Copy out every line of the following listing without changing anything.

########

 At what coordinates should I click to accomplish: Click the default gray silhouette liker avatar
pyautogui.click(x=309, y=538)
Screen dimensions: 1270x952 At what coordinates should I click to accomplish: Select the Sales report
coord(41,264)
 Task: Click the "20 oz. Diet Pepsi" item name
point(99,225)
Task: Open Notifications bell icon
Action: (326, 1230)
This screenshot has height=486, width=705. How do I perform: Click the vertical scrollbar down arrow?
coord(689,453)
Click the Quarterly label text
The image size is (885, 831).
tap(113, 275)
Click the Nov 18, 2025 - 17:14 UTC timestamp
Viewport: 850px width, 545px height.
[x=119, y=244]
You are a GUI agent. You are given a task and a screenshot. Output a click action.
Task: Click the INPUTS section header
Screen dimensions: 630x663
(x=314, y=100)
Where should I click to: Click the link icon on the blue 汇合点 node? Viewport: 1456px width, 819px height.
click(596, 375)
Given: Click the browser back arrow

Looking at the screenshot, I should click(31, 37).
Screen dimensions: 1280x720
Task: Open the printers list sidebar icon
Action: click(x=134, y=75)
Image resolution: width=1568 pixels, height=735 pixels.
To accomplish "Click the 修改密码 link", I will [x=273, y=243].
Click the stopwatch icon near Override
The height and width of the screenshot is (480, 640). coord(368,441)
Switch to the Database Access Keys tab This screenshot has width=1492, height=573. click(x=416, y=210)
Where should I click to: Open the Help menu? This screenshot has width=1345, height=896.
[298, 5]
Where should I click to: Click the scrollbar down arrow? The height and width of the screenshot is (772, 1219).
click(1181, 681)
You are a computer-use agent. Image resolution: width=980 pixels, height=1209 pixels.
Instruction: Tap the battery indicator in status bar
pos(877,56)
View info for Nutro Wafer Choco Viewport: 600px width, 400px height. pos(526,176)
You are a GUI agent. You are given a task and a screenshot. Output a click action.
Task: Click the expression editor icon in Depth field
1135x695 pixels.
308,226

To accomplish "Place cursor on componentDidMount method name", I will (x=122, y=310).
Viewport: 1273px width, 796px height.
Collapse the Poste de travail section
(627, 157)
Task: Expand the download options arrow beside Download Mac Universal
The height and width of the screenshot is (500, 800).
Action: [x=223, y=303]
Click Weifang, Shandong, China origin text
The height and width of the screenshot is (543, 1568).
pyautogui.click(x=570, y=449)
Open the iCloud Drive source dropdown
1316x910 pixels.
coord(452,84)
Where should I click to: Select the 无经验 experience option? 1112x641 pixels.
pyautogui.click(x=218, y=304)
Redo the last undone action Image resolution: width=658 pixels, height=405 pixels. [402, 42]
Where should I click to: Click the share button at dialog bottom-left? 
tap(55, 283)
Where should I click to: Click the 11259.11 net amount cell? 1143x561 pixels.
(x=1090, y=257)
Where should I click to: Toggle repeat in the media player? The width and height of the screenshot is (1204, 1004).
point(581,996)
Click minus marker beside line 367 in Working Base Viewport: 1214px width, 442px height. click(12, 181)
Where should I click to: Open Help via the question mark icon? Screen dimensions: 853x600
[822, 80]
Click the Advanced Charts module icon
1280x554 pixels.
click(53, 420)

########

* [ANSWER TO THIS PROBLEM]
 At what coordinates should I click to accomplish: Click the default gray silhouette liker avatar
pyautogui.click(x=309, y=538)
Screen dimensions: 1270x952 At what coordinates should I click to accomplish: Select the Sales report
coord(41,264)
 Task: Click the "20 oz. Diet Pepsi" item name
point(99,225)
Task: Open Notifications bell icon
Action: (326, 1230)
This screenshot has height=486, width=705. How do I perform: Click the vertical scrollbar down arrow?
coord(689,453)
Click the Quarterly label text
The image size is (885, 831).
tap(113, 275)
Click the Nov 18, 2025 - 17:14 UTC timestamp
Viewport: 850px width, 545px height.
[x=119, y=244]
You are a GUI agent. You are given a task and a screenshot. Output a click action.
Task: Click the INPUTS section header
Screen dimensions: 630x663
(x=314, y=100)
Where should I click to: Click the link icon on the blue 汇合点 node? Viewport: 1456px width, 819px height.
click(596, 375)
Given: Click the browser back arrow

Looking at the screenshot, I should click(31, 37).
Screen dimensions: 1280x720
Task: Open the printers list sidebar icon
Action: click(x=134, y=75)
Image resolution: width=1568 pixels, height=735 pixels.
To accomplish "Click the 修改密码 link", I will [x=273, y=243].
Click the stopwatch icon near Override
The height and width of the screenshot is (480, 640). coord(368,441)
Switch to the Database Access Keys tab This screenshot has width=1492, height=573. click(x=416, y=210)
Where should I click to: Open the Help menu? This screenshot has width=1345, height=896.
[298, 5]
Where should I click to: Click the scrollbar down arrow? The height and width of the screenshot is (772, 1219).
click(1181, 681)
You are a computer-use agent. Image resolution: width=980 pixels, height=1209 pixels.
Instruction: Tap the battery indicator in status bar
pos(877,56)
View info for Nutro Wafer Choco Viewport: 600px width, 400px height. pos(526,176)
You are a GUI agent. You are given a task and a screenshot. Output a click action.
Task: Click the expression editor icon in Depth field
1135x695 pixels.
308,226

To accomplish "Place cursor on componentDidMount method name", I will (x=122, y=310).
Viewport: 1273px width, 796px height.
Collapse the Poste de travail section
(627, 157)
Task: Expand the download options arrow beside Download Mac Universal
The height and width of the screenshot is (500, 800).
Action: [x=223, y=303]
Click Weifang, Shandong, China origin text
The height and width of the screenshot is (543, 1568).
pyautogui.click(x=570, y=449)
Open the iCloud Drive source dropdown
1316x910 pixels.
coord(452,84)
Where should I click to: Select the 无经验 experience option? 1112x641 pixels.
pyautogui.click(x=218, y=304)
Redo the last undone action Image resolution: width=658 pixels, height=405 pixels. [402, 42]
Where should I click to: Click the share button at dialog bottom-left? 
tap(55, 283)
Where should I click to: Click the 11259.11 net amount cell? 1143x561 pixels.
(x=1090, y=257)
Where should I click to: Toggle repeat in the media player? The width and height of the screenshot is (1204, 1004).
point(581,996)
Click minus marker beside line 367 in Working Base Viewport: 1214px width, 442px height. click(12, 181)
Where should I click to: Open Help via the question mark icon? Screen dimensions: 853x600
[822, 80]
Click the Advanced Charts module icon
1280x554 pixels.
click(53, 420)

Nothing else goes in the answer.